=== Section Start ===

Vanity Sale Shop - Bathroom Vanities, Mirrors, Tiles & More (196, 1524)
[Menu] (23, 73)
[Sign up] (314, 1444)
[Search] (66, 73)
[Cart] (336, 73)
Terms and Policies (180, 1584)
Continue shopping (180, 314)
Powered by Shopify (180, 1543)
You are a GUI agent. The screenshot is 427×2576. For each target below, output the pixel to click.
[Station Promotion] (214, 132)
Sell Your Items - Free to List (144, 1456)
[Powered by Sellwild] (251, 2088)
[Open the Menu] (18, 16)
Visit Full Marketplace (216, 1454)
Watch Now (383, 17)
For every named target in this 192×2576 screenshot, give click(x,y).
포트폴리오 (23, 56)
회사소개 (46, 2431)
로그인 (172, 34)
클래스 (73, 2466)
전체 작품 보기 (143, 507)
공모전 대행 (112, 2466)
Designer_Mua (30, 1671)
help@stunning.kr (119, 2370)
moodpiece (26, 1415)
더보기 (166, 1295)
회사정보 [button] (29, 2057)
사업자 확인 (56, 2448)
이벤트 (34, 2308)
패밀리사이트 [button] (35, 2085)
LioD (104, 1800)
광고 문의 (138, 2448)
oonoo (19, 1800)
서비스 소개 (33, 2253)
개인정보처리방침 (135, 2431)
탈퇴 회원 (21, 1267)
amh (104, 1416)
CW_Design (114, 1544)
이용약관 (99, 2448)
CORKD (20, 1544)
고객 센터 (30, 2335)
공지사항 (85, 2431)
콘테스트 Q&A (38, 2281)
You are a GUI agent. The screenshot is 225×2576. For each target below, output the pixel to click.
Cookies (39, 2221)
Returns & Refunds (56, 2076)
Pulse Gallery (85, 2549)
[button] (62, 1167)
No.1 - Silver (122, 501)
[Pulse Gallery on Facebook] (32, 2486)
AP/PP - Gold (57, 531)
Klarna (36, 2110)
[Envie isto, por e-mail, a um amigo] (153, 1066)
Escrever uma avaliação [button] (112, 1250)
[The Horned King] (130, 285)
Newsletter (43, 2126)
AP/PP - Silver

=== Section End ===

**Exercise brief:** Reproduce the listing above exactly as far as the line with "Sell Your Items - Free to List (144, 1456)", that line included.

**Completed exercise:**
Vanity Sale Shop - Bathroom Vanities, Mirrors, Tiles & More (196, 1524)
[Menu] (23, 73)
[Sign up] (314, 1444)
[Search] (66, 73)
[Cart] (336, 73)
Terms and Policies (180, 1584)
Continue shopping (180, 314)
Powered by Shopify (180, 1543)
You are a GUI agent. The screenshot is 427×2576. For each target below, output the pixel to click.
[Station Promotion] (214, 132)
Sell Your Items - Free to List (144, 1456)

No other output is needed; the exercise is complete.